The Brotherhood of Maintenance of Way Employees Division-IBT, the Brotherhood of Railroad Signalmen, the International Association of Sheet Metal, Air, Rail and Transportation Workers-Mechanical Division; and National Conference of Firemen and Oilers, 32BJ/SEIU have submitted comments to the Surface Transportation Board regarding the potential sale of Kansas City Southern Railway (KCS). Together, the four unions will be collectively referred to as the Allied Rail Unions (ARU). Those comments are summarized below.

The concern of the ARU is the non-productive, and potentially destructive, competition between Canadian National (“CN”) and Canadian Pacific (“CP”). After CP offered a premium to KCS shareholders for its proposed acquisition, CN upped the ante by 21 percent; it bid $5 billion over what CP was offering. Now CN has increased its offer by another $770 million. According to the Surface Transportation Board “CN intends to raise ‘approximately $19.3 billion of new debt’ to finance its proposed merger with KCS”; and CN’s most recent offer “represent[s] ‘an implied premium of 45% when compared to KCS’ unaffected closing stock price on March 19, 2021.” In response, CP may increase its offer. As CN and CP compete for KCS they may negate any potential transportation benefits of a consolidation with KCS, and there is a likelihood that innocent bystanders–– employees of CP, CN and KCS, and shippers which use those carriers—will pay a price for this exercise in one-upmanship.

A bidding war has consequences. By overpaying to keep the target out of the hands of its rival, the successful bidder would have less capital to invest in the ultimate railroad; every dollar spent wooing shareholders of the target is a dollar not invested in the railroad. The successful bidder, having spent more than what was anticipated would likely seek to recoup its excess expenditures by seeking so-called cost-cutting “efficiencies” from rail workers; and it would likely seek to reduce other costs, which, in turn, would diminish service.

When CSX tried to acquire control of Conrail, offering a premium to Conrail shareholders, NS offered to top CSX’s bid, which led to CSX upping its offer, then STB Chair Linda Morgan brokered a resolution– a division of Conrail between CSX and NS.  But some damage was done as a result of inflated payments to Conrail shareholders CSXT and NSR sought to reduce labor costs by implementing so-called efficiencies. However, unlike Conrail, there does not appear to be a reasonable way to divide KCS.

# [Exercise task a]
According to the excerpt, how much new debt does CN intend to raise to finance its proposed merger with KCS?
The two blocks of entries were drawn from different sources.

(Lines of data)
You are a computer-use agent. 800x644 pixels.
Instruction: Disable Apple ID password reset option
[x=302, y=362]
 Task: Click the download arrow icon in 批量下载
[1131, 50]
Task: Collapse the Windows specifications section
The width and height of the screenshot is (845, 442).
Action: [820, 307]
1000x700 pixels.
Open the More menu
--
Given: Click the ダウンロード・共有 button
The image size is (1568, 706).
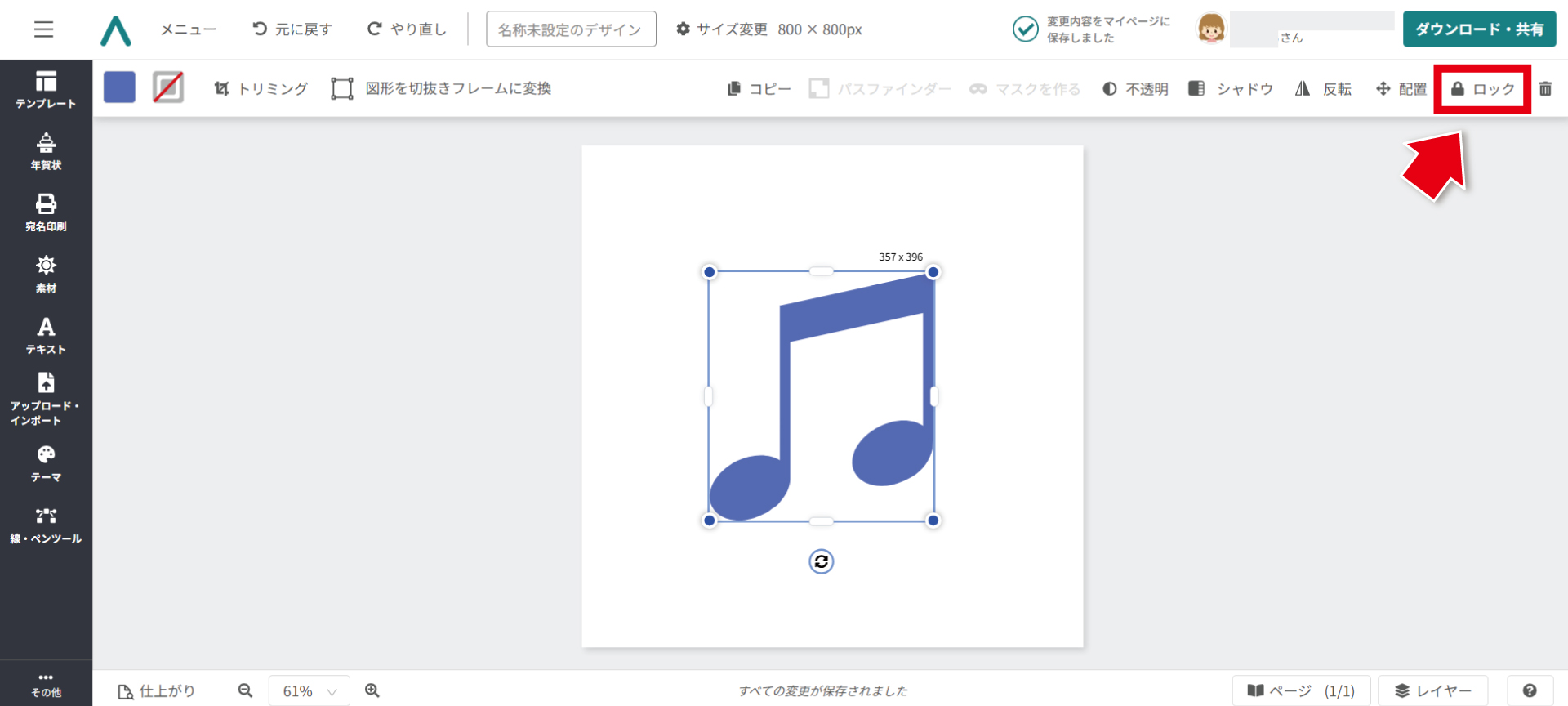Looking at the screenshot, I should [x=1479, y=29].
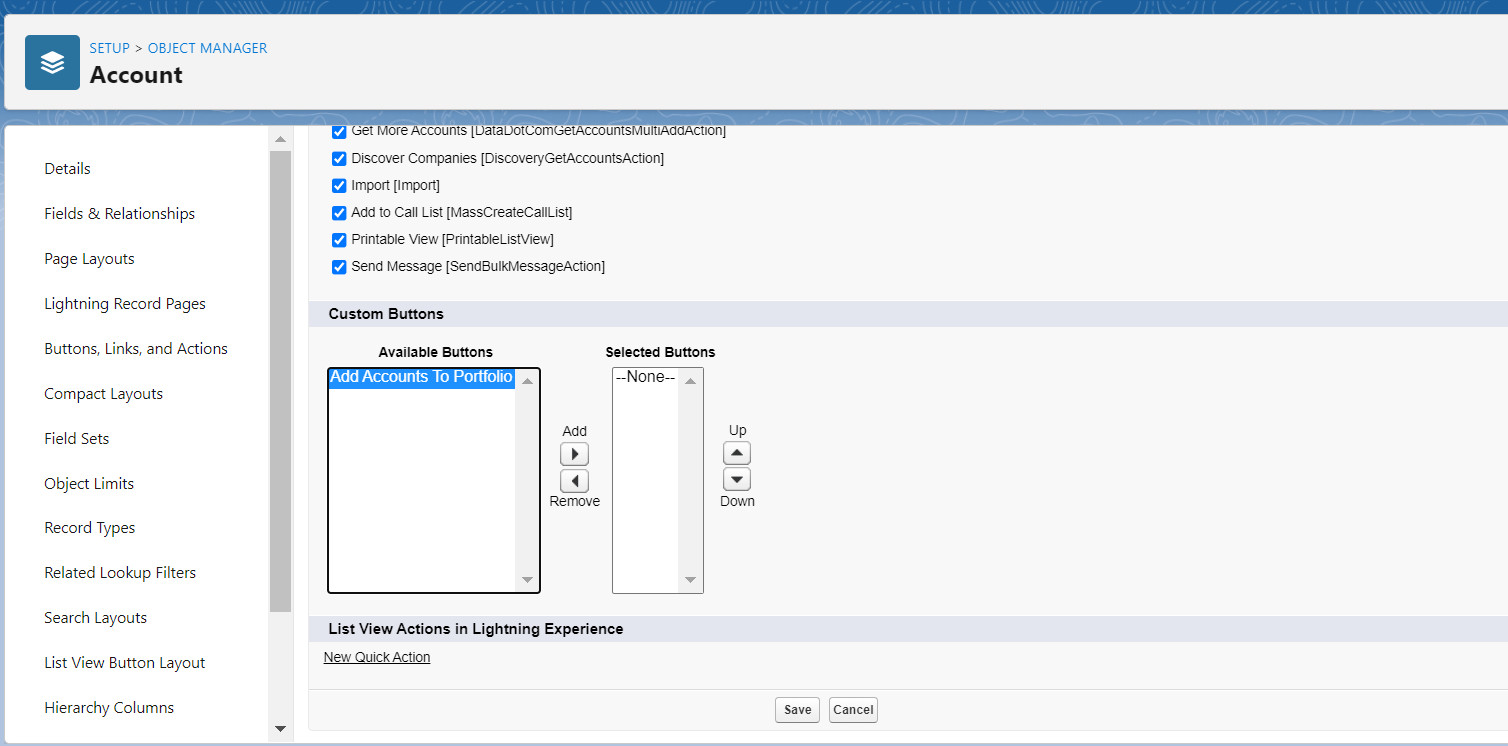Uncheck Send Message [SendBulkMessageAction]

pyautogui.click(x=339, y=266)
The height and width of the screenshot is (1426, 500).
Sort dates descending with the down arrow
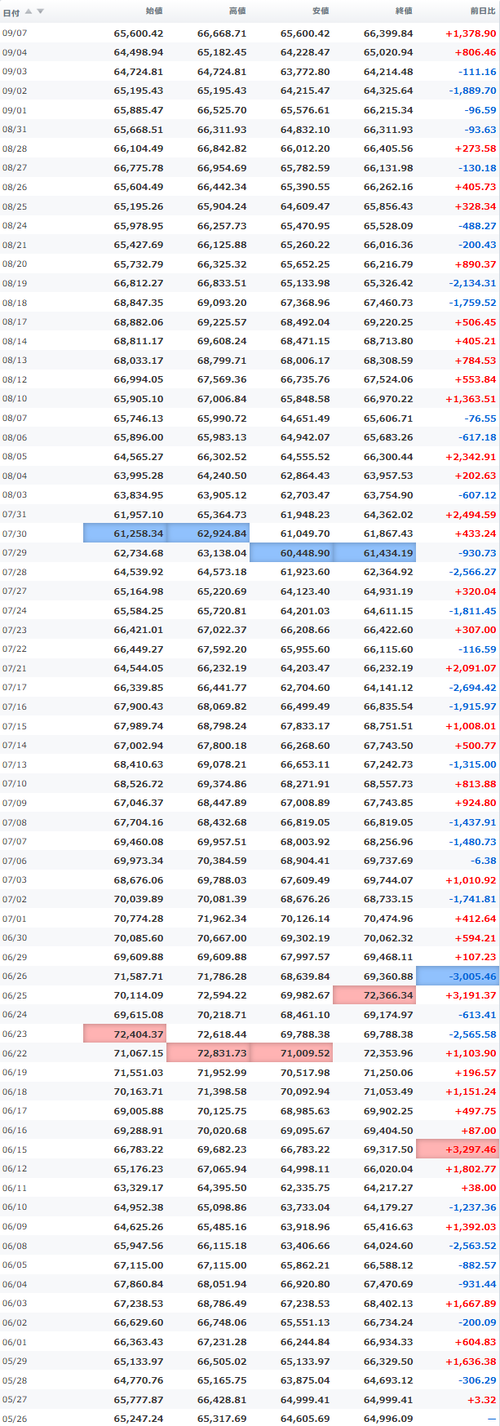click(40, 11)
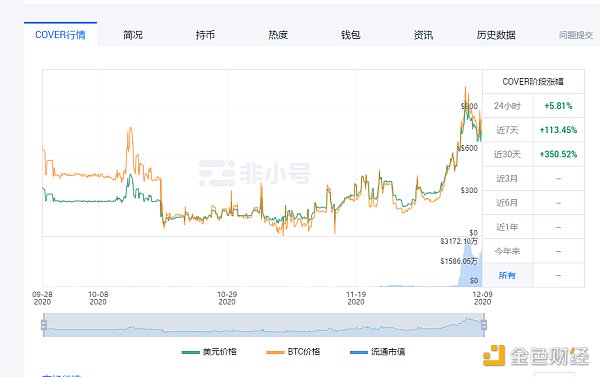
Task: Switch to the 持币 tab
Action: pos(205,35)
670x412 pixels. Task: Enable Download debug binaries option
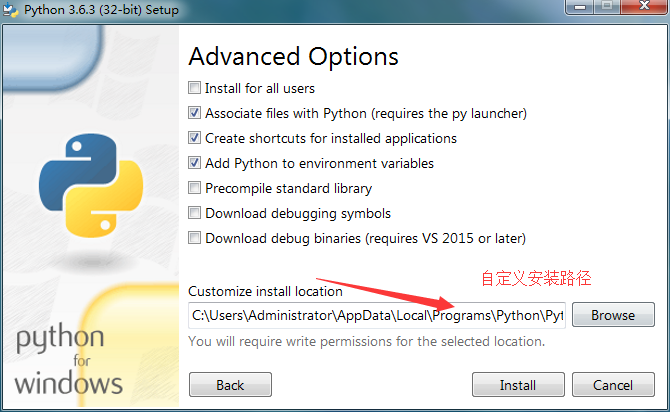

# [Exercise task b]
Reproduce the entries starting at the line that contains "Task: Collapse the" and ending at the line that contains "Open the More menu".

# [Written solution a]
Approximately $19.3 billion.

# [Written solution b]
Task: Collapse the Windows specifications section
The width and height of the screenshot is (845, 442).
Action: [820, 307]
1000x700 pixels.
Open the More menu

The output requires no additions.